SAN FRANCISCO (CBS SF) – There’s a new delay for plans to construct the next Golden State Warriors arena on the San Francisco waterfront.
Team officials are saying that the facility at piers 30 and 32 will not open as planned in 2017. Cost estimates have now doubled for renovating existing piers so that they can support the NBA arena.
At the same time, proponents of a ballot measure that could impact the arena plan by imposing tighter restrictions on waterfront development submitted signatures to the city’s Department of Elections on Monday to put the measure on the June ballot.
The Warriors in 2012 announced plans to move from their current home at Oakland’s Oracle Arena to an 18,000-seat arena at Piers 30-32 between the Bay Bridge and AT&T Park in San Francisco.
The plan was to open the arena by 2017, but based on input from community members, the design for the arena was overhauled twice, which pushed back the project’s schedule to allow for state-mandated environmental review, arena spokesman Nathan Ballard said Monday.
“We’re doing exactly what we said we would do…fully embrace all of the public input, all the regulatory input… so we’re going to open in 2018,” said Warriors President Rick Welts.

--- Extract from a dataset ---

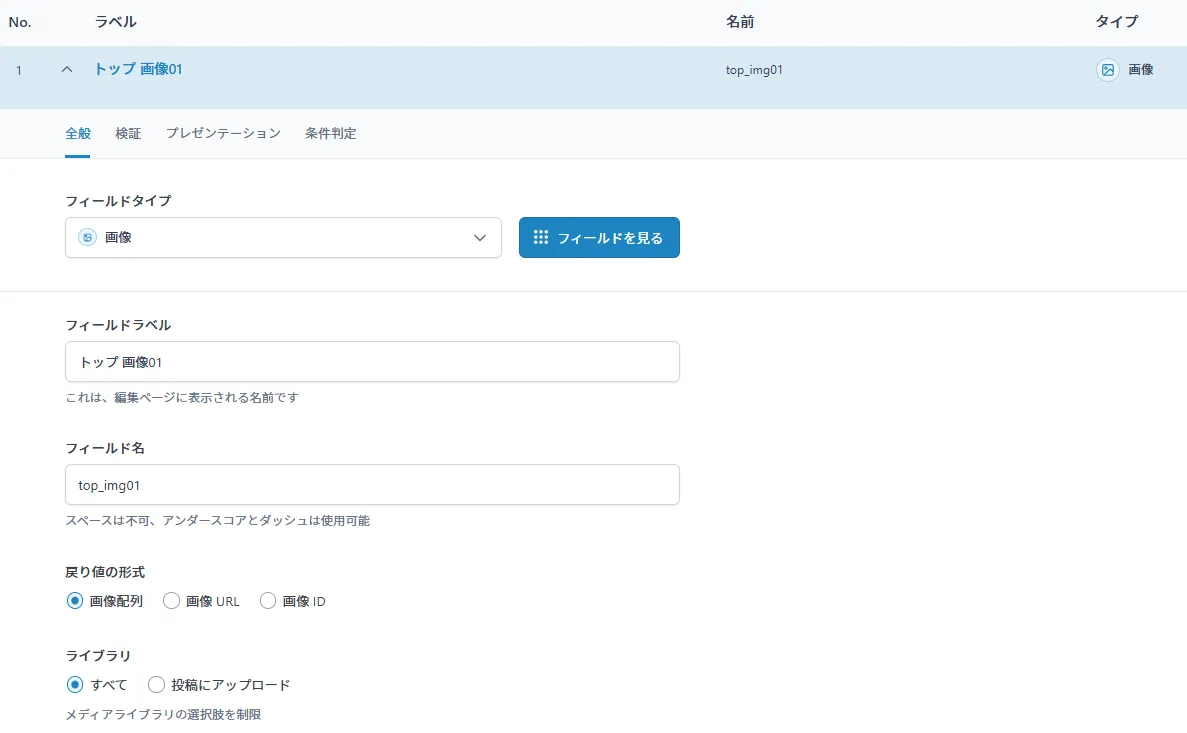Click the image icon inside field type select
Image resolution: width=1187 pixels, height=733 pixels.
tap(88, 238)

Arena opponents are expected to turn over signatures to officials for a measure that would require the Warriors, and any other developer, to win voter approval before exceeding the current height limits along the waterfront.
Jim Stearns, a spokesman for the ballot campaign, said organizers have gathered more than 20,000 signatures—more than double the number required by the city to put the proposal on the ballot.
“There’s been a disconnect between City Hall and the voters about waterfront height limits,” Stearns said. “We’re confident the voters want to have a say in what is developed there.”
He said the measure “is not aimed at any one proposal” such as the arena, and noted that other plans for the waterfront include buildings that far exceed the arena’s proposed height.
Ballard said the arena project organizers don’t have a position yet on the ballot measure.
“We’re waiting to see if it qualifies, and if so, what implications it might have for our project,” he said.